Scientists discover things. That’s what they do. In fast-growing fields like genomics, they discover new things almost daily — look into any issue of Science or Nature. What has the Discovery Institute discovered this past 16 years? To stretch my simile further: Creationists are walking into that room full of pilots and aeronautical engineers right at the peak of the Golden Age of flight, never having flown or designed any planes themselves. Are they really surprised that they get a brusque reception? [emphasis in original]

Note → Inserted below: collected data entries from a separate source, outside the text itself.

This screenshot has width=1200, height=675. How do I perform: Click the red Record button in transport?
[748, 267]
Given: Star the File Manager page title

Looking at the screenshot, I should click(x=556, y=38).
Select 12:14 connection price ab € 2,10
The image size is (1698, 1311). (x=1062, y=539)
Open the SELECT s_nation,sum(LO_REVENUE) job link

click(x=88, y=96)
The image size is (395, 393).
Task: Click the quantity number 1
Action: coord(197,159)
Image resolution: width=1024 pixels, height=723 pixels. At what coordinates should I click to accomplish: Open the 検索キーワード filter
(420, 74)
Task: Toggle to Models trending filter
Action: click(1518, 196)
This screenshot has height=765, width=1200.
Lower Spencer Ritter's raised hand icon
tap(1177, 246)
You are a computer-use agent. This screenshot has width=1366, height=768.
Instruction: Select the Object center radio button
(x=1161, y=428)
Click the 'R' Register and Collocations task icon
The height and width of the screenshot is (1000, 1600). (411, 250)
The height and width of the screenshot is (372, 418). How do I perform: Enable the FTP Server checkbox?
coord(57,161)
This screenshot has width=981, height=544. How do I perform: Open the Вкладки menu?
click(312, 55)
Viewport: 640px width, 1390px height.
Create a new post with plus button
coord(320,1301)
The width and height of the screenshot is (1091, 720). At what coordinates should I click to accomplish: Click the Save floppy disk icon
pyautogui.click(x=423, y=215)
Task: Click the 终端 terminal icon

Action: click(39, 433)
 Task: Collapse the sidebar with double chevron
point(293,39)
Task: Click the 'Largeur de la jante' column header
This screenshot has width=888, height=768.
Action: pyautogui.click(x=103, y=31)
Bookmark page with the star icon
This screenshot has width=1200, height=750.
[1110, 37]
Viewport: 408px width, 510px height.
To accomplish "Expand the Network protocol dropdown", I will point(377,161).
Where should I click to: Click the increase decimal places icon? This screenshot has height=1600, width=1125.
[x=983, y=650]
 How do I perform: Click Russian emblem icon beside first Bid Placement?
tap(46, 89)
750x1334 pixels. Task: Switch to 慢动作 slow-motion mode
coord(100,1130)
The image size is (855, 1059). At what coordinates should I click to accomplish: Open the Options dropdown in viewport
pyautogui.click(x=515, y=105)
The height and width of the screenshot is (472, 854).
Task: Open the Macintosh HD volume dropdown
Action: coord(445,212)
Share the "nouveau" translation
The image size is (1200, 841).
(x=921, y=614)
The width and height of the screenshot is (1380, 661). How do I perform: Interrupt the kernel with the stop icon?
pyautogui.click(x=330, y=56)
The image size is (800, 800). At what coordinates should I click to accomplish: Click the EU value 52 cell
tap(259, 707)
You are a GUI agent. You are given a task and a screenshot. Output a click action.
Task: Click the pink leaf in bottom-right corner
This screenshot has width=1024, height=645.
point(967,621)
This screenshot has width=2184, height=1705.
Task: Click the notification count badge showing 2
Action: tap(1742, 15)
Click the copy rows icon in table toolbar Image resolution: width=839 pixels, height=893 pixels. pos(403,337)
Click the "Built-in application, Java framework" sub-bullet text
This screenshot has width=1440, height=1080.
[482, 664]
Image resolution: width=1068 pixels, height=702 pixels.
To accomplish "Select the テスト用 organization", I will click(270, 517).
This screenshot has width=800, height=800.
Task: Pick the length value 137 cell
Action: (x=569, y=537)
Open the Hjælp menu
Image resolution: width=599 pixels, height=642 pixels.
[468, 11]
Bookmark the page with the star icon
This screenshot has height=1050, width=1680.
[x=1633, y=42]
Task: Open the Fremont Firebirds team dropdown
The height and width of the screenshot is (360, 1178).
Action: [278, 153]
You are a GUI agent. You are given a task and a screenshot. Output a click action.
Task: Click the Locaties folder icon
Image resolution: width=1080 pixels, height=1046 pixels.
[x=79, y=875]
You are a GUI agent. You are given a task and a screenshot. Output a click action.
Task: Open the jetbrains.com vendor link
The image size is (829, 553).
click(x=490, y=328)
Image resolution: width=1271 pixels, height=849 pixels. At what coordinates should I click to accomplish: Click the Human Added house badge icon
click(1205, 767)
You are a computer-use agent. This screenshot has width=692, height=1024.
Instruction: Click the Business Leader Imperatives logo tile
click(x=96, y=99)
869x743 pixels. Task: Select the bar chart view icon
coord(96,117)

With so much of the objections to evolutionary theory coming from the political right, I’m always happy to see conservatives like Derbyshire (or George Will or Charles Krauthammer for that matter) trying to correct the record. I’d be just fine with de-politicizing science in our culture.

That Whack-a-Mole analogy is great. Glad to know about this.
John Derbyshire writes in fulsome, rich and entertaining manner. The easiest way to disprove Intelligent design theory is simply via the fact that Darwinism has been seen to exist in our life time in the case of moths which darkened over time in an area which suffered heavy coal pollution. The tree trunks darkened so the moths darkened as the lighter coloured ones were eaten as they were more visible.
I am really trying to find John Derbyshire’s email address as there is a whopping error in his book Prime Obsession (otherwise very good). It states you can prove the holy grail of maths if you can proove there are an even number of numbers with an even number of factors against odd. I just spent 4 days writing a paper, submitting it to The Journal of Number Theory, they wrote and said well done I was right, BUT I needed to show something about the rate of convergence - this is an entirely different question, and I was very embarrassed to have wasted their time. Anyone who knows his address please could you forward it to me at pierz (at) zoom.co.uk. Thank you.
Derbyshire’s email address is on his web page.
Thanks for the email address I have written to him now.
It is an interesting mind that can find a whopping error in Mr. Derbyshire’s mathematical assertions but can’t find his email address on the net. Could this be the next Einstein?